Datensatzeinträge
-----

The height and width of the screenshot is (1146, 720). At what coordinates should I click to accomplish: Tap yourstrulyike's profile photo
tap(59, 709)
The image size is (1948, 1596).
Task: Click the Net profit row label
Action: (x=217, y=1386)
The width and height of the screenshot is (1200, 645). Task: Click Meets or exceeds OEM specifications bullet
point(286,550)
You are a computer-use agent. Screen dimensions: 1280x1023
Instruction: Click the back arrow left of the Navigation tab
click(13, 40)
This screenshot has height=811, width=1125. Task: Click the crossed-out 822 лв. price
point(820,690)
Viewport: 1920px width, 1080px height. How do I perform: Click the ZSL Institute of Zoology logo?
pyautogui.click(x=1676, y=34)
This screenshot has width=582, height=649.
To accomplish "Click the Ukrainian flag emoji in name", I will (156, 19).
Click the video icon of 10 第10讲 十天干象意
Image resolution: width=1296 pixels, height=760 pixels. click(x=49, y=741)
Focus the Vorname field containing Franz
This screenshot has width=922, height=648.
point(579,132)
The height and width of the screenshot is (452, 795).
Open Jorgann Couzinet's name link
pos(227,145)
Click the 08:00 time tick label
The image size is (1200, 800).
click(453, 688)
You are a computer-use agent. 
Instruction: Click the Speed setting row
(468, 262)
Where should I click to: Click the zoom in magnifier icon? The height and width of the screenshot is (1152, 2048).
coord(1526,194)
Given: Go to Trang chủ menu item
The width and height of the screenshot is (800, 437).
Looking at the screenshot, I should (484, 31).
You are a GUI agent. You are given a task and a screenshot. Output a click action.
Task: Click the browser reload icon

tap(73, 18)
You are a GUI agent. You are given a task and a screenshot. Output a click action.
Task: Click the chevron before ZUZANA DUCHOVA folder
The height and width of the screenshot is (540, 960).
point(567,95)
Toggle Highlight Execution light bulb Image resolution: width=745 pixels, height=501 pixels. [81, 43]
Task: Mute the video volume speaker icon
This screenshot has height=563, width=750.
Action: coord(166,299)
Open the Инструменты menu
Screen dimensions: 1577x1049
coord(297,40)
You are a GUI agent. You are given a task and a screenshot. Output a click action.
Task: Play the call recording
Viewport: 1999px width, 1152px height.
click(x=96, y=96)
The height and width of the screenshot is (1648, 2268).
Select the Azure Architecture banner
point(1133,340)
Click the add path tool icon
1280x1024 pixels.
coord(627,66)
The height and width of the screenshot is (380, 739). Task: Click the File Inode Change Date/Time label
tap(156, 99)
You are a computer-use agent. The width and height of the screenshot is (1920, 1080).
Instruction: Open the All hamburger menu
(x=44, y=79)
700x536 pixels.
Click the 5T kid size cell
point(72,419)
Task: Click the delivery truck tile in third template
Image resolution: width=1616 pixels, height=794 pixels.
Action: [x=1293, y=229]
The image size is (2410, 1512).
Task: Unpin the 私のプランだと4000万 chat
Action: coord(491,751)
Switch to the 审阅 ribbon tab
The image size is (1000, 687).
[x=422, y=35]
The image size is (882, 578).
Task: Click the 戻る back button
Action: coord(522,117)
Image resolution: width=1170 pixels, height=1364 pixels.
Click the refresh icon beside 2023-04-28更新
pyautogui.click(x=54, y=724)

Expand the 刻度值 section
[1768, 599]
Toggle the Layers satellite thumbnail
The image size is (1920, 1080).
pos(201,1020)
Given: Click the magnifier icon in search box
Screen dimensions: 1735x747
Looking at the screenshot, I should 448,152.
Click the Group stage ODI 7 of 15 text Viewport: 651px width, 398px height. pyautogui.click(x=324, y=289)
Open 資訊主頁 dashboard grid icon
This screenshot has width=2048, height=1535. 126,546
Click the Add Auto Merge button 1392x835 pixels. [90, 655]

-----

Aufgabenstellung =>
Bearbeite die obigen Daten, indem du „Instruction“ überall durch „Command“ ersetzt. Alles Übrige bleibt unverändert.

Vollständige Lösung =>
The height and width of the screenshot is (1146, 720). At what coordinates should I click to accomplish: Tap yourstrulyike's profile photo
tap(59, 709)
The image size is (1948, 1596).
Task: Click the Net profit row label
Action: (x=217, y=1386)
The width and height of the screenshot is (1200, 645). Task: Click Meets or exceeds OEM specifications bullet
point(286,550)
You are a computer-use agent. Screen dimensions: 1280x1023
Command: Click the back arrow left of the Navigation tab
click(13, 40)
This screenshot has height=811, width=1125. Task: Click the crossed-out 822 лв. price
point(820,690)
Viewport: 1920px width, 1080px height. How do I perform: Click the ZSL Institute of Zoology logo?
pyautogui.click(x=1676, y=34)
This screenshot has width=582, height=649.
To accomplish "Click the Ukrainian flag emoji in name", I will (156, 19).
Click the video icon of 10 第10讲 十天干象意
Image resolution: width=1296 pixels, height=760 pixels. click(x=49, y=741)
Focus the Vorname field containing Franz
This screenshot has width=922, height=648.
point(579,132)
The height and width of the screenshot is (452, 795).
Open Jorgann Couzinet's name link
pos(227,145)
Click the 08:00 time tick label
The image size is (1200, 800).
click(453, 688)
You are a computer-use agent. 
Command: Click the Speed setting row
(468, 262)
Where should I click to: Click the zoom in magnifier icon? The height and width of the screenshot is (1152, 2048).
coord(1526,194)
Given: Go to Trang chủ menu item
The width and height of the screenshot is (800, 437).
Looking at the screenshot, I should (484, 31).
You are a GUI agent. You are given a task and a screenshot. Output a click action.
Task: Click the browser reload icon

tap(73, 18)
You are a GUI agent. You are given a task and a screenshot. Output a click action.
Task: Click the chevron before ZUZANA DUCHOVA folder
The height and width of the screenshot is (540, 960).
point(567,95)
Toggle Highlight Execution light bulb Image resolution: width=745 pixels, height=501 pixels. [81, 43]
Task: Mute the video volume speaker icon
This screenshot has height=563, width=750.
Action: coord(166,299)
Open the Инструменты menu
Screen dimensions: 1577x1049
coord(297,40)
You are a GUI agent. You are given a task and a screenshot. Output a click action.
Task: Play the call recording
Viewport: 1999px width, 1152px height.
click(x=96, y=96)
The height and width of the screenshot is (1648, 2268).
Select the Azure Architecture banner
point(1133,340)
Click the add path tool icon
1280x1024 pixels.
coord(627,66)
The height and width of the screenshot is (380, 739). Task: Click the File Inode Change Date/Time label
tap(156, 99)
You are a computer-use agent. The width and height of the screenshot is (1920, 1080).
Command: Open the All hamburger menu
(x=44, y=79)
700x536 pixels.
Click the 5T kid size cell
point(72,419)
Task: Click the delivery truck tile in third template
Image resolution: width=1616 pixels, height=794 pixels.
Action: [x=1293, y=229]
The image size is (2410, 1512).
Task: Unpin the 私のプランだと4000万 chat
Action: coord(491,751)
Switch to the 审阅 ribbon tab
The image size is (1000, 687).
[x=422, y=35]
The image size is (882, 578).
Task: Click the 戻る back button
Action: coord(522,117)
Image resolution: width=1170 pixels, height=1364 pixels.
Click the refresh icon beside 2023-04-28更新
pyautogui.click(x=54, y=724)

Expand the 刻度值 section
[1768, 599]
Toggle the Layers satellite thumbnail
The image size is (1920, 1080).
pos(201,1020)
Given: Click the magnifier icon in search box
Screen dimensions: 1735x747
Looking at the screenshot, I should 448,152.
Click the Group stage ODI 7 of 15 text Viewport: 651px width, 398px height. pyautogui.click(x=324, y=289)
Open 資訊主頁 dashboard grid icon
This screenshot has width=2048, height=1535. 126,546
Click the Add Auto Merge button 1392x835 pixels. [90, 655]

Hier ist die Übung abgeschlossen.